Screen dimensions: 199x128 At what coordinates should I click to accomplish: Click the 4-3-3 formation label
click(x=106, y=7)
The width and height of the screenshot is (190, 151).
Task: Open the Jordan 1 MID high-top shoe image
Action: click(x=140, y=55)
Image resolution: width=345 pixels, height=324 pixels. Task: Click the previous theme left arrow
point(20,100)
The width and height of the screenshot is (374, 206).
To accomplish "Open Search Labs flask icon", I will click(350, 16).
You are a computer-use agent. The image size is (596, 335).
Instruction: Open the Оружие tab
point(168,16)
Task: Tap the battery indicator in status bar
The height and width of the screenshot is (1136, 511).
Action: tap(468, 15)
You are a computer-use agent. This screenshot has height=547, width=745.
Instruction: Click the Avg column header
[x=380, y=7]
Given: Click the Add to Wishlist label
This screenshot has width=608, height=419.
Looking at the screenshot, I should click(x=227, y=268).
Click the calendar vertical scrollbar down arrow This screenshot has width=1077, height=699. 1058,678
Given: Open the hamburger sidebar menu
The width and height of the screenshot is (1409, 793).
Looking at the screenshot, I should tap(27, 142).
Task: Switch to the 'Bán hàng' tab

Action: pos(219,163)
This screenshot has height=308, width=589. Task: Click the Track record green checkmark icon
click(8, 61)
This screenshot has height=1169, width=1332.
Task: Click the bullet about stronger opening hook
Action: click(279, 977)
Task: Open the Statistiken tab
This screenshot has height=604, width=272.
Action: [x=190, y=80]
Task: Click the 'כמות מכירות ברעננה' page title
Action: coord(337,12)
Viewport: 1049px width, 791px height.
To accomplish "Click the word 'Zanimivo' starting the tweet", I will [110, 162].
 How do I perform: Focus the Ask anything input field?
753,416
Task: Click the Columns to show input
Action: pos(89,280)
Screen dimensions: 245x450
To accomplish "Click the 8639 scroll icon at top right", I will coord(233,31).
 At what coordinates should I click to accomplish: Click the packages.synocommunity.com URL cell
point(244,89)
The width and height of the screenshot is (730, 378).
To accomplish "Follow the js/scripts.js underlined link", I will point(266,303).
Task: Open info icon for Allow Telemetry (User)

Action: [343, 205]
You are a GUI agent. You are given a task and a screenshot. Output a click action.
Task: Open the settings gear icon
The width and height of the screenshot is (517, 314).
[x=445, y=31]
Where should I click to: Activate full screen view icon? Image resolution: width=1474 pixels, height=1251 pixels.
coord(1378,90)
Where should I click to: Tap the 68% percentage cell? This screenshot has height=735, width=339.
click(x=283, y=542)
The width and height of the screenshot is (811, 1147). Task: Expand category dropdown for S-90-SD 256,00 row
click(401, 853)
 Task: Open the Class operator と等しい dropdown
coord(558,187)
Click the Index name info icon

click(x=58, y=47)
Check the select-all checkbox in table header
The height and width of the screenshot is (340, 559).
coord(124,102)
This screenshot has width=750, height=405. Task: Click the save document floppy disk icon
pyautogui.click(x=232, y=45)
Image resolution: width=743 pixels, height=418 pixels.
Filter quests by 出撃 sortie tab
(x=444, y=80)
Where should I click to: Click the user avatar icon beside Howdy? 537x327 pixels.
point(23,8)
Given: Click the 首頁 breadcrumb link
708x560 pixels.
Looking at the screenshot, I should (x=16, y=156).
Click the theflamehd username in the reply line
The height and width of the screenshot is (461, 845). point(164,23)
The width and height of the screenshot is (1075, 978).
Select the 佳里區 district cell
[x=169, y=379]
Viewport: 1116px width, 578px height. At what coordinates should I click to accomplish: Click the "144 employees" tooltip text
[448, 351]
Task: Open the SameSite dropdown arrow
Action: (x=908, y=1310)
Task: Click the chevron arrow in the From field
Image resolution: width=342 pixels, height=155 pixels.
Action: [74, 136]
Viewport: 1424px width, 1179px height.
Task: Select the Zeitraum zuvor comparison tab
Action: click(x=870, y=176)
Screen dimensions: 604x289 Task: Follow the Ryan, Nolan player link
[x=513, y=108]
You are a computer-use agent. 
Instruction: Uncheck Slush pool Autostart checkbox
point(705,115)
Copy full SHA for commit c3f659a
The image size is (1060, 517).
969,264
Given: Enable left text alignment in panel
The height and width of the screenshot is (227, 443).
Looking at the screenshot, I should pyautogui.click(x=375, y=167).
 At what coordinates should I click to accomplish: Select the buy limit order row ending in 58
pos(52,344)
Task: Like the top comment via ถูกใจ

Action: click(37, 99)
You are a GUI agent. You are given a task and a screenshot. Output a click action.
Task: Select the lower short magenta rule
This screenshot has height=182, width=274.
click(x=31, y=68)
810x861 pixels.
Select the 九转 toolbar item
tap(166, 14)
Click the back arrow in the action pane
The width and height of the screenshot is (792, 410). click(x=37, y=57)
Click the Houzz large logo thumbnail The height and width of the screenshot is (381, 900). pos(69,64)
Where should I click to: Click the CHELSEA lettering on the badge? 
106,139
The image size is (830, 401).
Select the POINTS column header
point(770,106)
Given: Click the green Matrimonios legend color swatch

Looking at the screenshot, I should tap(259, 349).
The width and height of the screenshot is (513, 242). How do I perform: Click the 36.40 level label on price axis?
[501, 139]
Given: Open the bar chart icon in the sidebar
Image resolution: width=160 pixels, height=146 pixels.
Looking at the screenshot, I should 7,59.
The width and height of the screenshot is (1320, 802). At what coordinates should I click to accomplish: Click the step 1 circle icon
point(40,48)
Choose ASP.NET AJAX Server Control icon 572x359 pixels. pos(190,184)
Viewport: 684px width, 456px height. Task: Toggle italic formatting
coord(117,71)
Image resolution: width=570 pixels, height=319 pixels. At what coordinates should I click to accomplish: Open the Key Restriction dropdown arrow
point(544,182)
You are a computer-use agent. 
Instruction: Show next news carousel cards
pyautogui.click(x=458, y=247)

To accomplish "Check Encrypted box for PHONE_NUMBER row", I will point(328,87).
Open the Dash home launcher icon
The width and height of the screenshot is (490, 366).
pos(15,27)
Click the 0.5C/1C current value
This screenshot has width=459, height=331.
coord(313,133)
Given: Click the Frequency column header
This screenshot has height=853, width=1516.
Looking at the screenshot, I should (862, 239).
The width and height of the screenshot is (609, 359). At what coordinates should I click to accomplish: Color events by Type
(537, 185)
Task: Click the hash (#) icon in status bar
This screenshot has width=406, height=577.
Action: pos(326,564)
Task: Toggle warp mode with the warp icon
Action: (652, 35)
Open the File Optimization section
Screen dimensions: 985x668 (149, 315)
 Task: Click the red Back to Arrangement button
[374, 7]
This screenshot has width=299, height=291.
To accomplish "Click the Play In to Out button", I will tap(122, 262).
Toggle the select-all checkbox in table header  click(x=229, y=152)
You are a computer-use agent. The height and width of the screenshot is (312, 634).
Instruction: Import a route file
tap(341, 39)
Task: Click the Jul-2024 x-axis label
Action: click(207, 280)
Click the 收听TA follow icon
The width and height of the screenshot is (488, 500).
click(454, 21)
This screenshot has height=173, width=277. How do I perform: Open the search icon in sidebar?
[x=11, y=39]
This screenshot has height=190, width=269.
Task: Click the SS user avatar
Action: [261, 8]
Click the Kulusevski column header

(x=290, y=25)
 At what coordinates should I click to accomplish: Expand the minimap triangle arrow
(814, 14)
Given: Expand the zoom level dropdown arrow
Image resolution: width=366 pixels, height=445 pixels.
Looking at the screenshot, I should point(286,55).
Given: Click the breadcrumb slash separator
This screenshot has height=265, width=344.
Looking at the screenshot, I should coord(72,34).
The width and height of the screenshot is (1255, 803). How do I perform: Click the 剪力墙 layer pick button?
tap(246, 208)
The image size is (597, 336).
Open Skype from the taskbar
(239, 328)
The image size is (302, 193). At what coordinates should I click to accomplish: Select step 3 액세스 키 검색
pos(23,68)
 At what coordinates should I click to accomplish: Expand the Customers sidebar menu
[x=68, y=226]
———
§ WHAT YOU SHOULD DO
Only the lines above starting at the one containing "Given: Open the bar chart icon in the sidebar" and ending at the one containing "Click the 0.5C/1C current value", both included, are to be returned, exactly as they read.

§ EXERCISE SOLUTION
Given: Open the bar chart icon in the sidebar
Image resolution: width=160 pixels, height=146 pixels.
Looking at the screenshot, I should 7,59.
The width and height of the screenshot is (1320, 802). At what coordinates should I click to accomplish: Click the step 1 circle icon
point(40,48)
Choose ASP.NET AJAX Server Control icon 572x359 pixels. pos(190,184)
Viewport: 684px width, 456px height. Task: Toggle italic formatting
coord(117,71)
Image resolution: width=570 pixels, height=319 pixels. At what coordinates should I click to accomplish: Open the Key Restriction dropdown arrow
point(544,182)
You are a computer-use agent. 
Instruction: Show next news carousel cards
pyautogui.click(x=458, y=247)

To accomplish "Check Encrypted box for PHONE_NUMBER row", I will point(328,87).
Open the Dash home launcher icon
The width and height of the screenshot is (490, 366).
pos(15,27)
Click the 0.5C/1C current value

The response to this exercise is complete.